> _How to complete this task_
Repeat each line of the material exactly.
Start of Extracted information
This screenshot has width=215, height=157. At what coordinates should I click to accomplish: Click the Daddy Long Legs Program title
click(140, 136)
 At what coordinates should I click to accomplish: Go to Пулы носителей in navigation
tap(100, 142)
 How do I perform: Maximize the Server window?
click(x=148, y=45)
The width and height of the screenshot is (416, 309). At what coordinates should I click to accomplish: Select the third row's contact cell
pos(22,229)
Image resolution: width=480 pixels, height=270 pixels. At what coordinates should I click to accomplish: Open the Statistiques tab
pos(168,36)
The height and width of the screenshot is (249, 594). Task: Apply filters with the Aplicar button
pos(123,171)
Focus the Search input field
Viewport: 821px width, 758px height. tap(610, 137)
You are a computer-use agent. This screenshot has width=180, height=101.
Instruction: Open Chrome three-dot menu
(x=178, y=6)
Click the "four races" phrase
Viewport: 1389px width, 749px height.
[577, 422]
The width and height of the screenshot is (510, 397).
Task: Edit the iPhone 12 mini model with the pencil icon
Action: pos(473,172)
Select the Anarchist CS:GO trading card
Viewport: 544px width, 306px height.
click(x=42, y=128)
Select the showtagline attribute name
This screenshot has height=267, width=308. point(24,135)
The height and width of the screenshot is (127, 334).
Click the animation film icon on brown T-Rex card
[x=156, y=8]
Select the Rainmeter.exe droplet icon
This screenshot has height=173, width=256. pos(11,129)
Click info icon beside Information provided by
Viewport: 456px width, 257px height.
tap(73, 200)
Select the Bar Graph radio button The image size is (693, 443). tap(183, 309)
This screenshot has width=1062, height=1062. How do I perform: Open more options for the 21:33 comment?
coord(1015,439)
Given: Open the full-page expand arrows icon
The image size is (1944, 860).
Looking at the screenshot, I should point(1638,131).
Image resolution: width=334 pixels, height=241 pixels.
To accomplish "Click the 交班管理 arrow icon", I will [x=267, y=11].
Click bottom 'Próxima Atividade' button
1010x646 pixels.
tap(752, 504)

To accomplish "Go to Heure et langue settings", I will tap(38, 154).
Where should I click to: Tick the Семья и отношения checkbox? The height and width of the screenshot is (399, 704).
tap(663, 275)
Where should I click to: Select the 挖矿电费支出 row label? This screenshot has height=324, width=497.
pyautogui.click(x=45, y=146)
End of Extracted information
> _Output for this exercise_
This screenshot has width=215, height=157. At what coordinates should I click to accomplish: Click the Daddy Long Legs Program title
click(140, 136)
 At what coordinates should I click to accomplish: Go to Пулы носителей in navigation
tap(100, 142)
 How do I perform: Maximize the Server window?
click(x=148, y=45)
The width and height of the screenshot is (416, 309). At what coordinates should I click to accomplish: Select the third row's contact cell
pos(22,229)
Image resolution: width=480 pixels, height=270 pixels. At what coordinates should I click to accomplish: Open the Statistiques tab
pos(168,36)
The height and width of the screenshot is (249, 594). Task: Apply filters with the Aplicar button
pos(123,171)
Focus the Search input field
Viewport: 821px width, 758px height. tap(610, 137)
You are a computer-use agent. This screenshot has width=180, height=101.
Instruction: Open Chrome three-dot menu
(x=178, y=6)
Click the "four races" phrase
Viewport: 1389px width, 749px height.
[577, 422]
The width and height of the screenshot is (510, 397).
Task: Edit the iPhone 12 mini model with the pencil icon
Action: pos(473,172)
Select the Anarchist CS:GO trading card
Viewport: 544px width, 306px height.
click(x=42, y=128)
Select the showtagline attribute name
This screenshot has height=267, width=308. point(24,135)
The height and width of the screenshot is (127, 334).
Click the animation film icon on brown T-Rex card
[x=156, y=8]
Select the Rainmeter.exe droplet icon
This screenshot has height=173, width=256. pos(11,129)
Click info icon beside Information provided by
Viewport: 456px width, 257px height.
tap(73, 200)
Select the Bar Graph radio button The image size is (693, 443). tap(183, 309)
This screenshot has width=1062, height=1062. How do I perform: Open more options for the 21:33 comment?
coord(1015,439)
Given: Open the full-page expand arrows icon
The image size is (1944, 860).
Looking at the screenshot, I should point(1638,131).
Image resolution: width=334 pixels, height=241 pixels.
To accomplish "Click the 交班管理 arrow icon", I will [x=267, y=11].
Click bottom 'Próxima Atividade' button
1010x646 pixels.
tap(752, 504)

To accomplish "Go to Heure et langue settings", I will tap(38, 154).
Where should I click to: Tick the Семья и отношения checkbox? The height and width of the screenshot is (399, 704).
tap(663, 275)
Where should I click to: Select the 挖矿电费支出 row label? This screenshot has height=324, width=497.
pyautogui.click(x=45, y=146)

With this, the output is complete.